Ebola breakthrough? Profectus vaccine succeeds in monkeys

By Fiona BARRY

- Last updated on GMT

An electron micrograph of the Ebola virus budding from the surface of a Vero cell (African green monkey kidney epithelial cell line). (Image: NIAID)
An electron micrograph of the Ebola virus budding from the surface of a Vero cell (African green monkey kidney epithelial cell line). (Image: NIAID)

Related tags Ebola vaccine Microbiology Ebola

An Ebola viral vector vaccine in development by Profectus BioSciences works in monkeys against the virus strain currently infecting humans in West Africa.

A single dose of the vaccine – which uses Profectus’s VesiculoVax vector platform – protected the monkeys against the Makona strain of Ebola (previously known as the Ebola Guinea strain), according to a study published this week in Nature.

The trial tested two VesiculoVax-vectored Ebola vaccines, with different levels of attenuation.

All eight vaccinated macaques remained disease-free 28 days after exposure to lethal levels of the Makona Ebola virus. Two unvaccinated control macaques showed infection after seven and eight days.

Viral vector

VesiculoVax (rVSVN4CT1) is an attenuated delivery method, using replication-competent recombinant vesiculoviruses that have been genetically attenuated to avoid causing illness.

Profectus’s Ebola vaccine is based on a strain of vesicular stomatitis virus (rVSV) engineered to express the surface protein from the disease’s Zaire and Sudan forms.

The vector has already been trialled in humans in an HIV vaccine which passed safety and immunogenicity studies.

The Nature ​study showed a large reduction in vaccine-associated viraemia (when viruses enter the bloodstream), the authors said, indicating “a significant increase of in vivo attenuation for these next-generation rVSV/ZEBOV vaccine vectors, which should translate into greater safety and reduced adverse events in humans.

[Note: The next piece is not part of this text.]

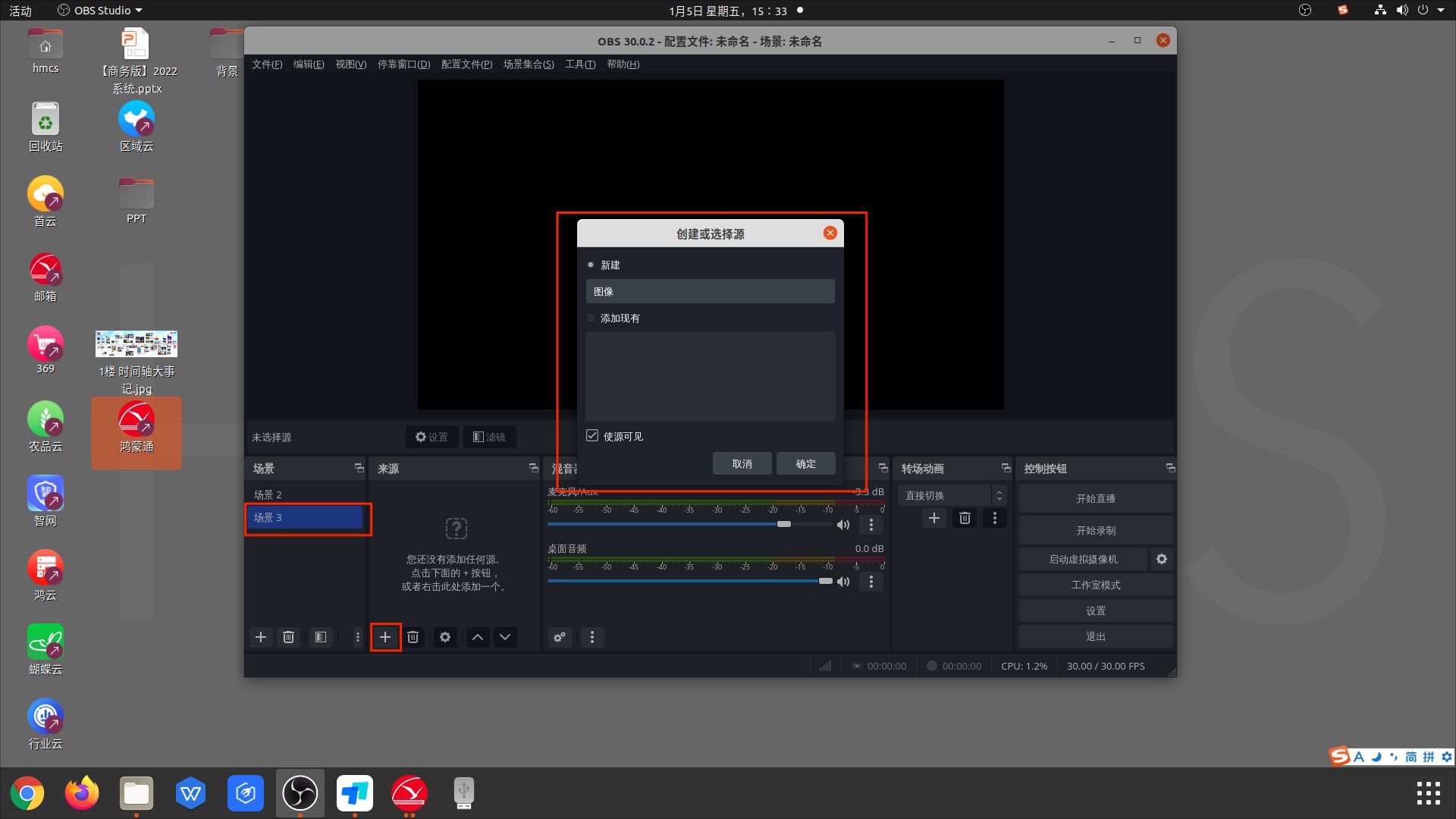
Task: Click the 开始录制 button
Action: pyautogui.click(x=1095, y=530)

They added that “ZEBOV genome sequencing from cases later during the West Africa outbreak has revealed little drift in the [glycoprotein] gene, suggesting that this vaccine platform could also be efficacious against currently circulating ZEBOV.

These findings pave the way for the identification and manufacture of safer, single-dose, high efficacy vaccine(s) to combat current and future filovirus outbreaks in Africa and their potential use as biological weapons,​” the paper concluded. 

Other vaccines

Profectus’s Chief Scientific Officer stressed the importance of a vaccine that can act quickly in a single dose.

"This is the first demonstration of a vaccine that is able to rapidly confer single-dose protection against the current Makona strain of Zaire Ebola virus that is responsible for more than 10,000 deaths in the ongoing epidemic in West Africa,​” said John Eldridge.

The vaccine is designed for pre- and post-exposure Ebola protection.

Profectus is also working on a trivalent vaccine for protection against all Ebola and Marburg viruses, which uses the same highly attenuated rVSVN4CT1 VesiculoVax vector. It has begun non-human primate testing, funded by the National Institute of Allergy and Infectious Diseases and the Department of Defense.

The Makona study was authored by scientists from Profectus and the University of Texas Medical Branch (UTMB) at Galveston. UTMB’s Geisbert laboratory helped the pharma company develop the vaccine, as well as the National Institutes of Health, the US Department of Health and Human Services, Biomedical Advanced Research and Development Authority (BARDA), and the Department of Defense Joint Vaccine Acquisition Program (JVAP).